Prof. Dr. E. Bornberg-Bauer
Network evolution
Explaining the evolution of complexity has been a challenge to Darwinian theory since its conception. At the molecular level, biological complexity involves
networks of ligand-protein, protein-protein and protein-nucleic acid interactions in metabolism, signal transduction, gene regulation, protein synthesis and so on.
The duplication of genes is the predominant mechanism for the generation of new members of a protein family and so is central to the evolution of complexity.

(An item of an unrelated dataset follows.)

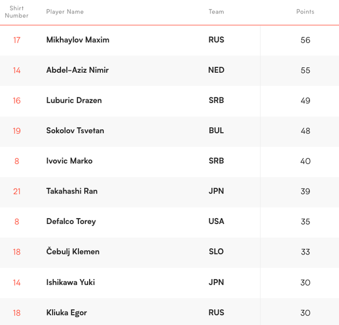Viewport: 339px width, 325px height.
Task: Select Kliuka Egor player row
Action: (66, 313)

The duplication that increases the size of a network may occur either via single-gene duplication events or by duplication of genes on a large-scale, including the entire
genome. The need for networks to remain stable and functional in the cellular environment after the duplication event(s) is thought to favor whole-genome duplication.
By
combining phylogenetic, proteomic and structural information, we have elucidated the evolutionary driving forces for the gene-regulatory interaction networks of
bHLH transcription factors. We infer that recurrent events of single-gene duplication and domain rearrangement repeatedly gave rise to distinct networks with almost
identical hub-based topologies, and multiple activators and repressors. We thus provide the first empirical evidence for: scale-free protein networks emerging through
single-gene duplications, the dominant importance of molecular modularity in the bottom-up construction of complex biological entities, and the convergent evolution of
networks.
An
important finding is also that different families seem to have evolved according to different scenarios and that corresponding, alternative concepts need to be considered
when large scale properties of networks are being modeled. For example, for the bZIP proteins there were probably no major domain rearrangements involved and
the main force for shaping the network topology were presumably large scale duplications.